On Henri Cartan's vectorial mean-value theorem and its applications to Lipschitzian operators and generalized Lebesgue-Bochner-Stieltjes integration theory

H. Cartan in his book on differential calculus proved a theorem generalizing a Cauchy's mean-value theorem to the case of functions taking values in a Banach space. Cartan used this theorem in a masterful way to develop the entire theory of differential calculus and theory of differential equations in finite and infinite dimensional Banach spaces.

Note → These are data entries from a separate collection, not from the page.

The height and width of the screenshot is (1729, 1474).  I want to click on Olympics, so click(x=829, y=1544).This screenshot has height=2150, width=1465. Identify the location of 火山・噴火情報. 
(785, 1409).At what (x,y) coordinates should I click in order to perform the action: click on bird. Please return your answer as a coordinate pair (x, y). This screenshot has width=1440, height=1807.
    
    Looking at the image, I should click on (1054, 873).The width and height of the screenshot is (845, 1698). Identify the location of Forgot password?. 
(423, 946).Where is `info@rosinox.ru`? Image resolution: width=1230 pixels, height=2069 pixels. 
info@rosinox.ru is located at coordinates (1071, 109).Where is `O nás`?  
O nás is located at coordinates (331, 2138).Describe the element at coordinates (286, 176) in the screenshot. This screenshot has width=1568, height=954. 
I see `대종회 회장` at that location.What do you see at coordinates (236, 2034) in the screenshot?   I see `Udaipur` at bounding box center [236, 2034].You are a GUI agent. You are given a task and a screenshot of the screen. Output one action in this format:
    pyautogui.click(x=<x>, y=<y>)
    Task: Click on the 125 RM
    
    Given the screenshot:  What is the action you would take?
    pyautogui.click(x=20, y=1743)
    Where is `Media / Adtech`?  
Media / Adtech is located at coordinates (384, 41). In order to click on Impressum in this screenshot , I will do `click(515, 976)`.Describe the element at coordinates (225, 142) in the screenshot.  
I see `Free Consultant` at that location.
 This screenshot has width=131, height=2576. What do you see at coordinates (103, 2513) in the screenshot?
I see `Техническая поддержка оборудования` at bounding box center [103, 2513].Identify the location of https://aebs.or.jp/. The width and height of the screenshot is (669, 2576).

The author proves a generalization of this theorem to the case when the inequality involving the derivatives holds everywhere with exception of a set of Lebesgue measure zero, and the derivatives are replaced by weaker derivatives. Namely the right-sided Lipschitz derivative and lower right-sided Dini derivative, respectively. He also presents applications of the theorem to the study of Lipschitzian operators in Banach spaces. Lipschitzian operators played pivotal role in the n-body problems of electrodynamics, as also in general n-body problem of Einstein's special theory of relativity. For references see Bogdan arXiv:0909.5240 and arXiv:0910.0538. Using the generalization of Cartan's theorem the author proves a version of the fundamental theorem of calculus in a class of Bochner summable functions. In the process he introduces the reader to the generalized theory of Lebesgue-Bochner-Stieltjes integral and Lebesgue and Bochner spaces of summable functions as developed by Bogdanowicz. \cite{bogdan10}--\cite{bogdan23}.